The analyst noted that the some $40 billion reported by major U.S. banks as emerging-market exposure compares with $60 billion in exposure that was confidentially reported to the Fed.
As a result of improved disclosure, Brown Brothers added, BankAmerica Corp. reported $8.1 billion as of March 31, compared with $6.7 billion at yearend. Citicorp's exposure declined to $18.8 billion at March 31 from $19.6 billion at yearend.
The two banks represent the largest lenders to developing countries, with a combined $5.677 billion in lending to Mexico alone.
Among other large lenders, Chemical Banking Corp. had $4.8 billion in emerging market exposure at yearend; Chase Manhattan Corp. had $3.6 billion; while Bankers Trust New York Corp. and J.P. Morgan & Co. each had $2.5 billion.
According to Brown Brothers, the risks posed by emerging-market exposure should not be underestimated, particularly if they are attached to derivatives-related operations.
Emerging-market derivatives trading at Bankers Trust was mainly responsible for a first-quarter risk management loss of $122 million and a $36 million trading loss.
Losses in other emerging market securities held by banks reached into the hundreds of millions of dollars following the Mexican financial crisis that began in December.
"We no longer have to persuade anyone, as we sometimes found ourselves doing last October and November, that cross-border exposure to emerging markets can be risky," the report stated.

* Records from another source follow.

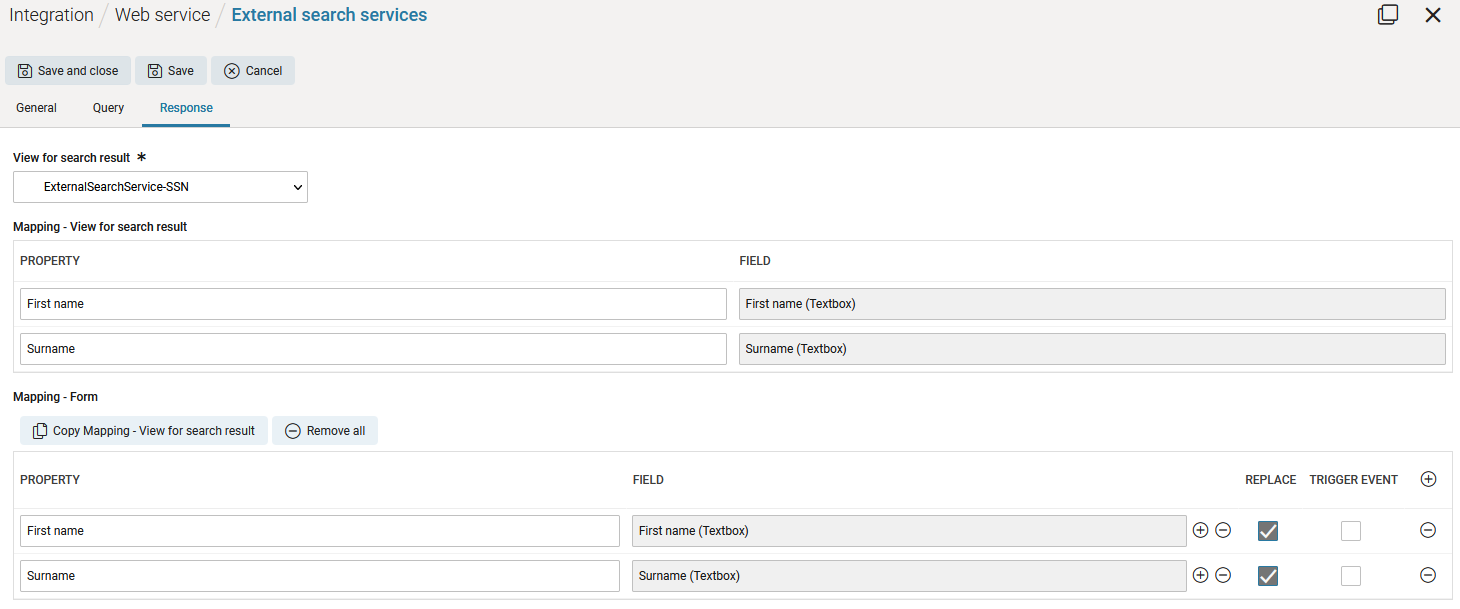This screenshot has width=1460, height=609.
Task: Open the First name (Textbox) field selector
Action: pyautogui.click(x=908, y=530)
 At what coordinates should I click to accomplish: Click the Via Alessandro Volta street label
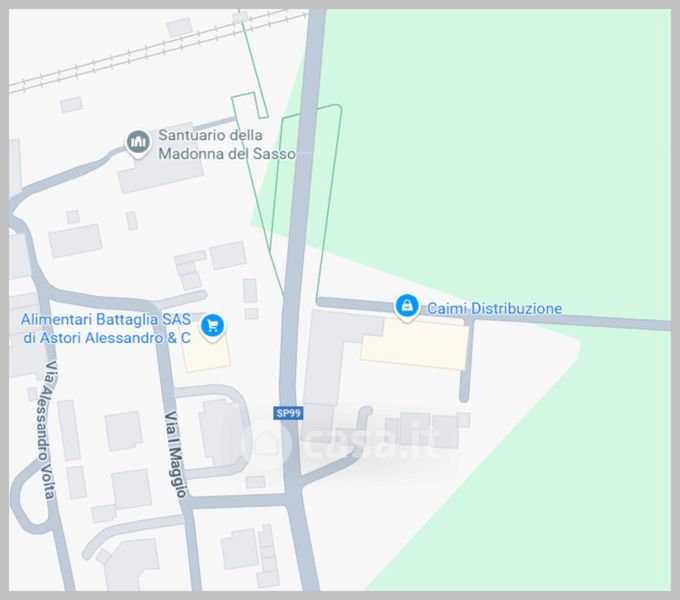tap(46, 430)
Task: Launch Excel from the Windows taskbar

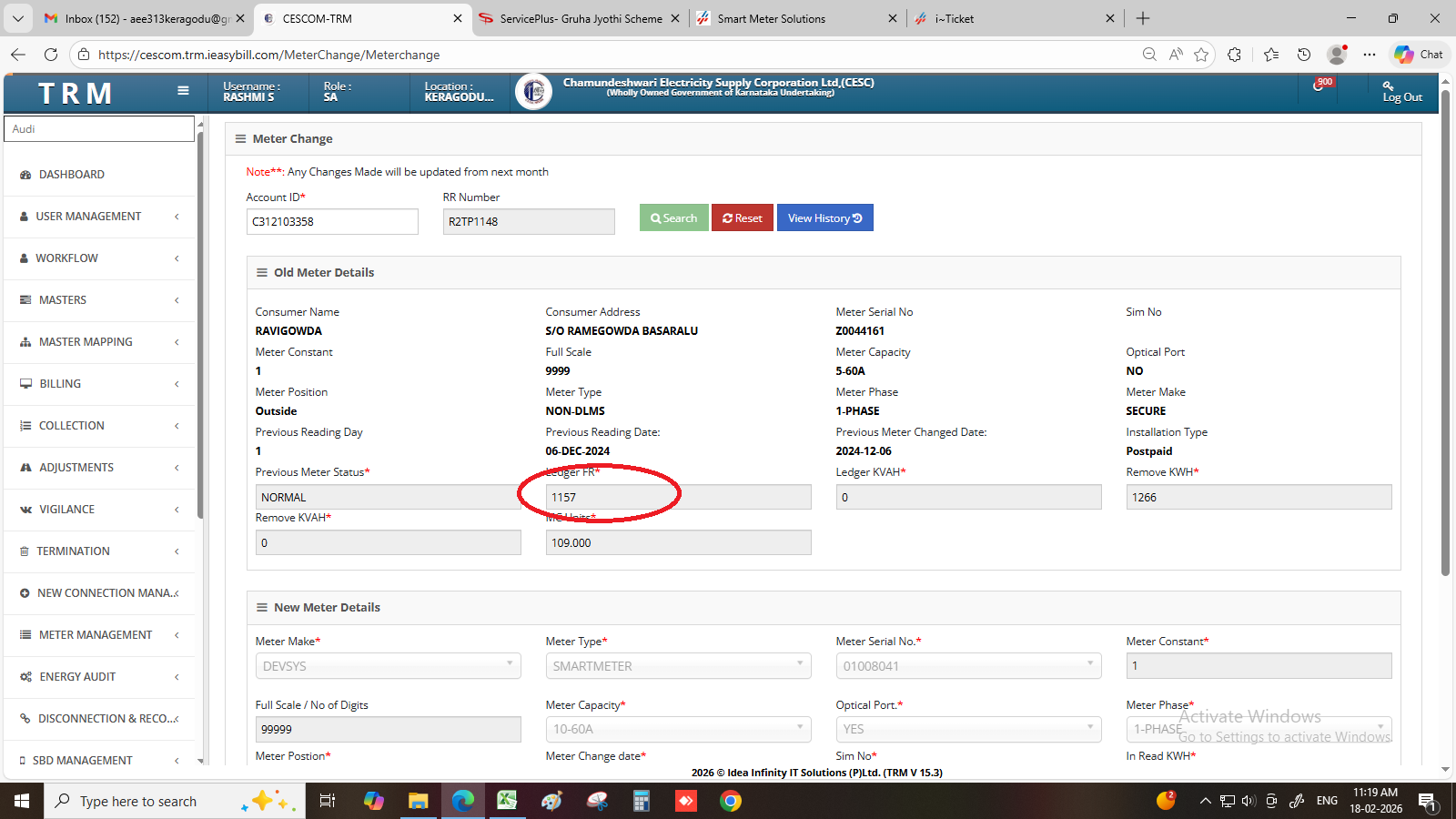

Major banks declined to comment on the Brown Brothers study pending a review of its contents. However, Peter Magnani, a spokesman for BankAmerica, said his bank saw no grounds for concern.
"We're well diversified by country, two-thirds of the amount is short term debt, and unlike the situation that developed in the '70s and '80s, it's practically all private-sector debt."
"We're also been very selective and I'd say that our credit policies have been pretty conservative."
Some analysts also disputed played down Brown Brothers' concerns.
"It's worth keeping track of, but most Latin American markets are in reasonably good shape, borrowers are dramatically stronger, and I don't think there are real problems," said Lawrence W. Cohn, a banking analyst at PaineWebber Inc.
Mr. Cohn pointed out that a substantial portion of what appears to be cross-border exposure is actually local exposure, since large amounts of dollar-based lending by some U.S. banks in Latin America is locally funded.
In addition, he said, much of the increase in lending is in short-term trade finance loans which can be quickly scaled back.
Contrary to the early 1980s, when banks extended large medium-term and long-term loans to borrowers in developing countries, he said, "there's very little honest-to-God medium-term lending going on."
"The world is not without risks and banks don't have much credibility left, but I think it's unfair to say the industry has forgotten the lessons of the last cycle," Mr. Cohn commented.